Toute l’Europe catholique demande à grands cris qu’on diminue le nombre des ordres, et celui des moines de chaque ordre. Si on pouvait seulement rassembler sous ses yeux une trentaine de ces instituts bizarres, gens tondus, gens demi-tondus, chaussés, déchaux, avec braies, sans braies, gris, noirs, bai bruns, pièce sans barbe, barbe sans pièce, on rirait longtemps d’une telle mascarade ; et qui contemplerait les maux produits par leurs disputes pleurerait.

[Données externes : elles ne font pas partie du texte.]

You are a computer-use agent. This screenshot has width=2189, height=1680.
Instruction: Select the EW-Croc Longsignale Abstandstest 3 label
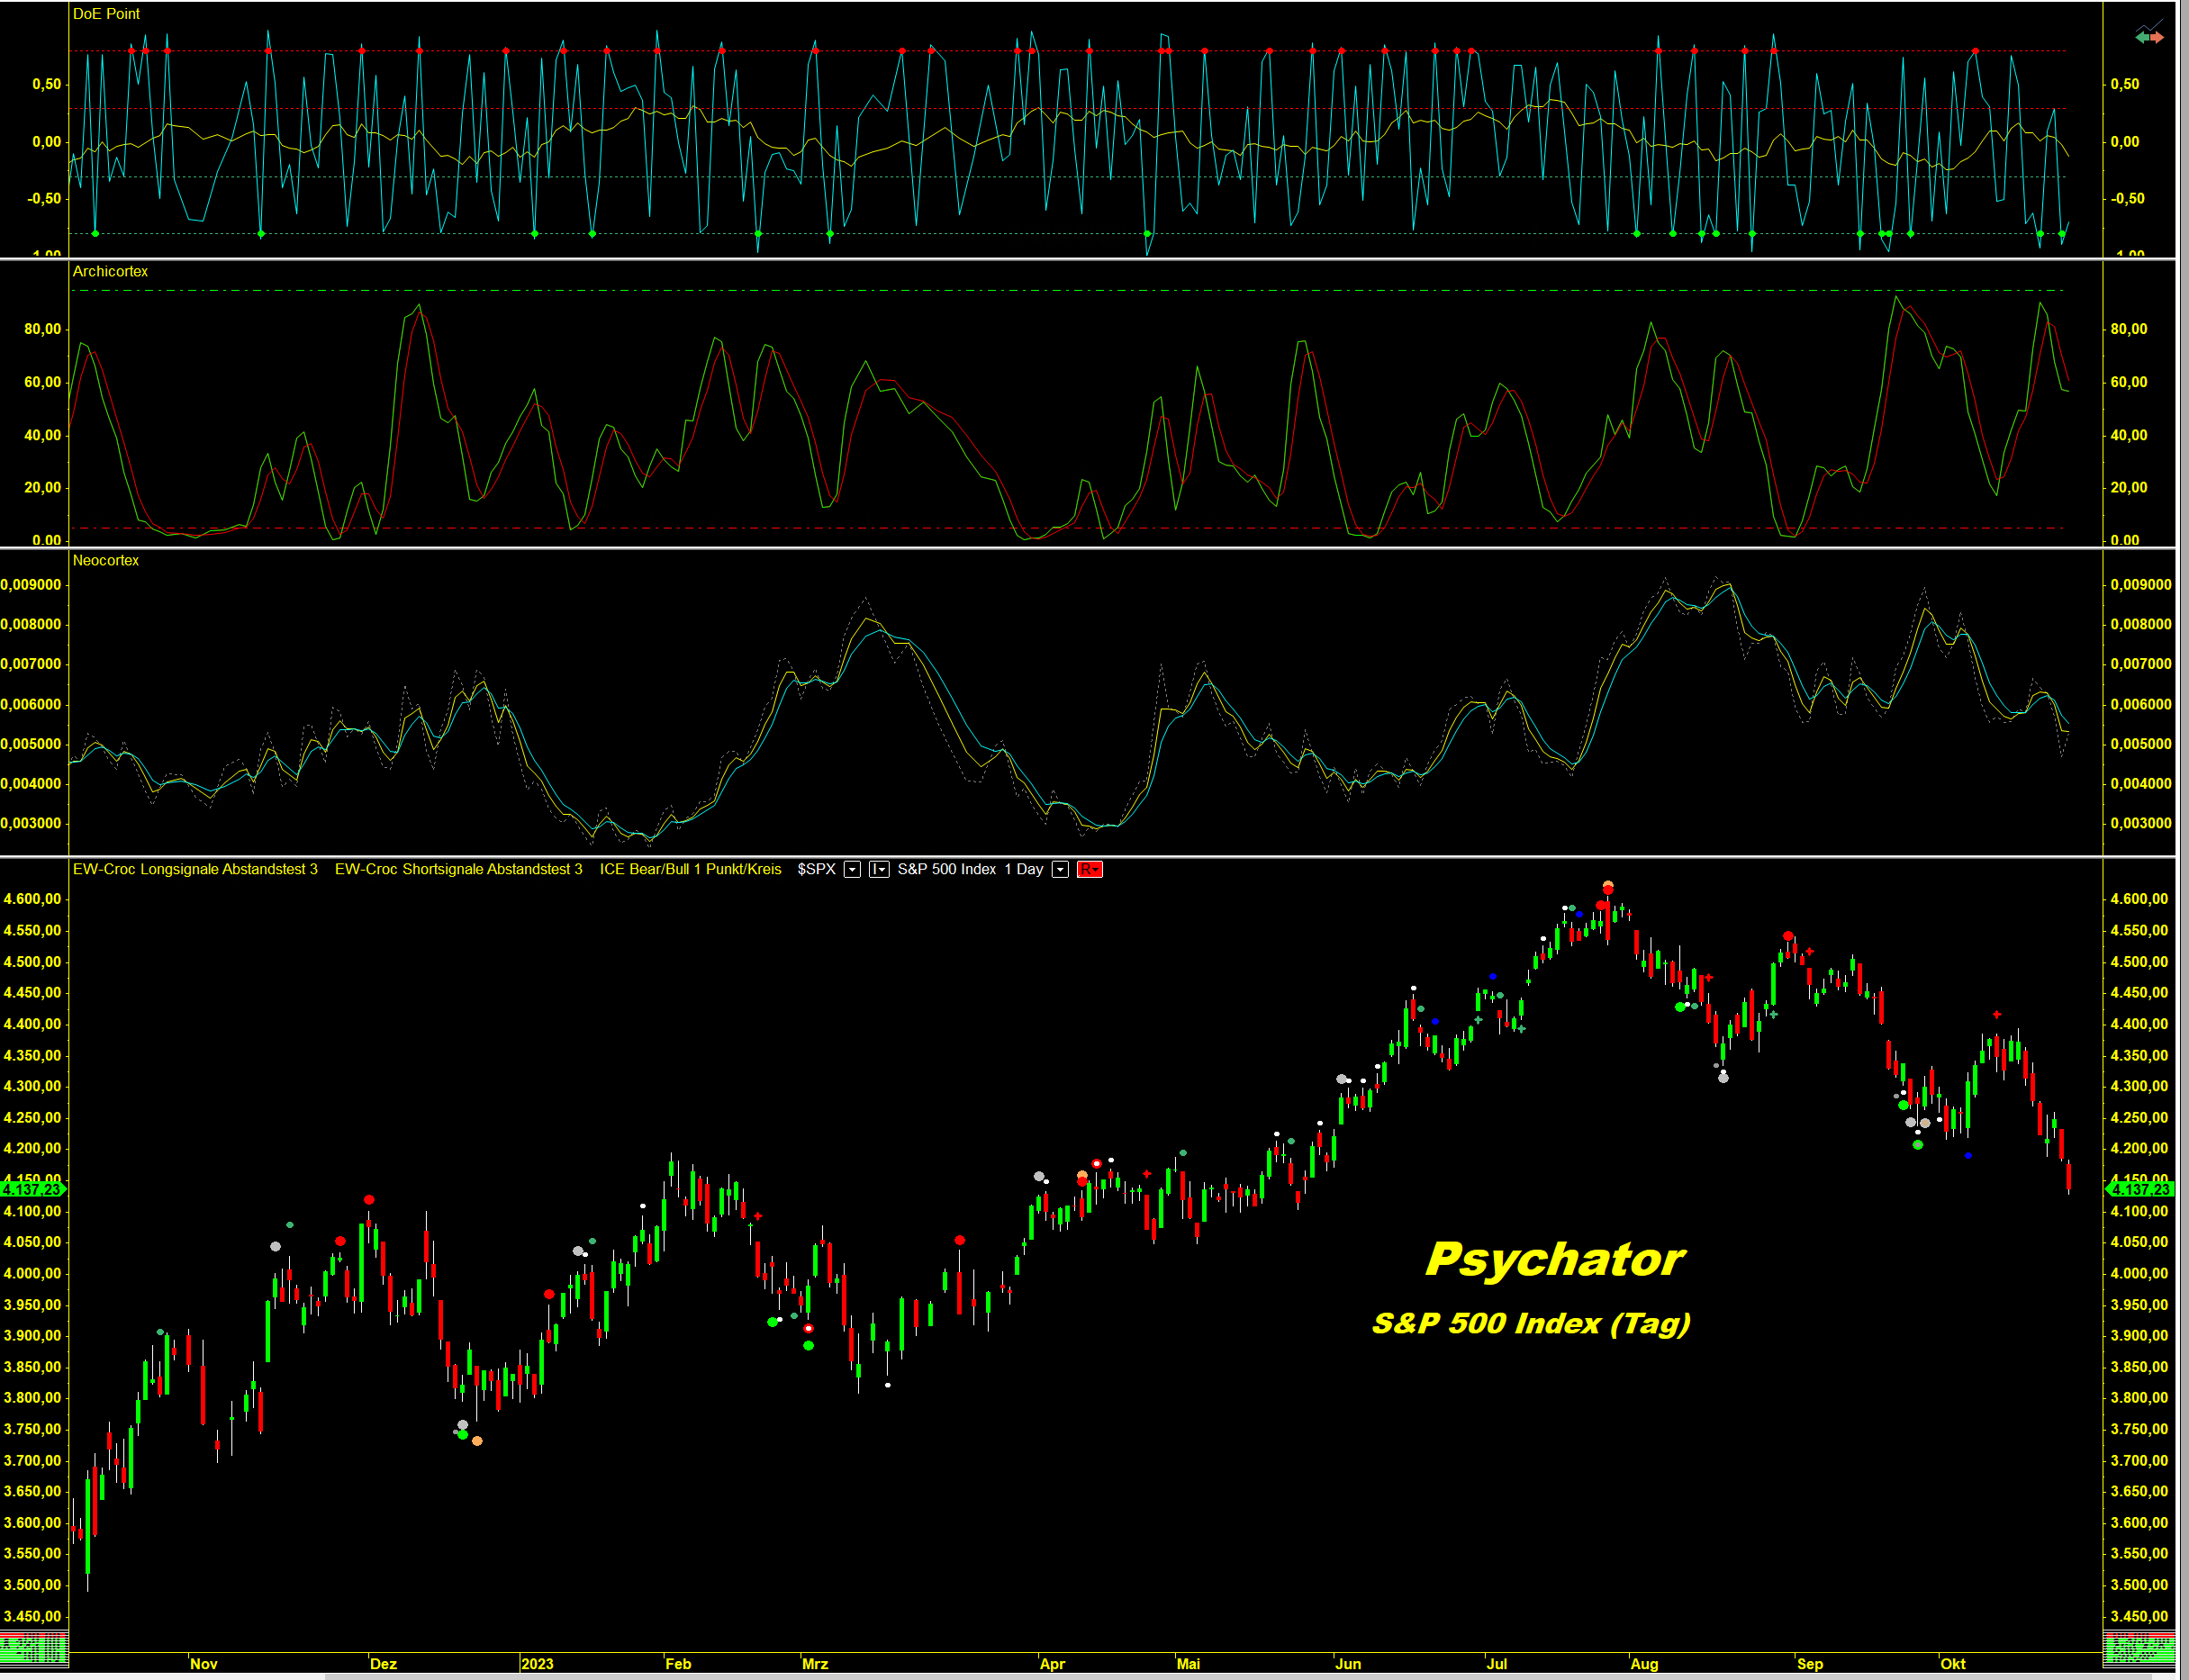pos(195,869)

Plusieurs provinces en Espagne, en France, en Italie, manquent de cultivateurs : on veut partout plus de mains qui travaillent, et moins d’oisifs qui argumentent ; c’est ce qu’on crie à Paris, à Madrid, à Rome. Partout le gouvernement, attentif aux clameurs des peuples et aux besoins publics, s’occupe du soin d’arrêter les progrès du mal, si l’on ne peut l’extirper. L’âge de faire vœu d’être inutile est du moins reculé de quelques années ; quelques couvents ont été supprimés, et vous croyez qu’on en va ériger un de jésuites dans Paris ! Non, ne le craignez pas. On peut souffrir de vieux abus par paresse, mais on ne se tourmente pas pour en introduire un nouveau.

  1. Voyez la note, tome XVI, page 425.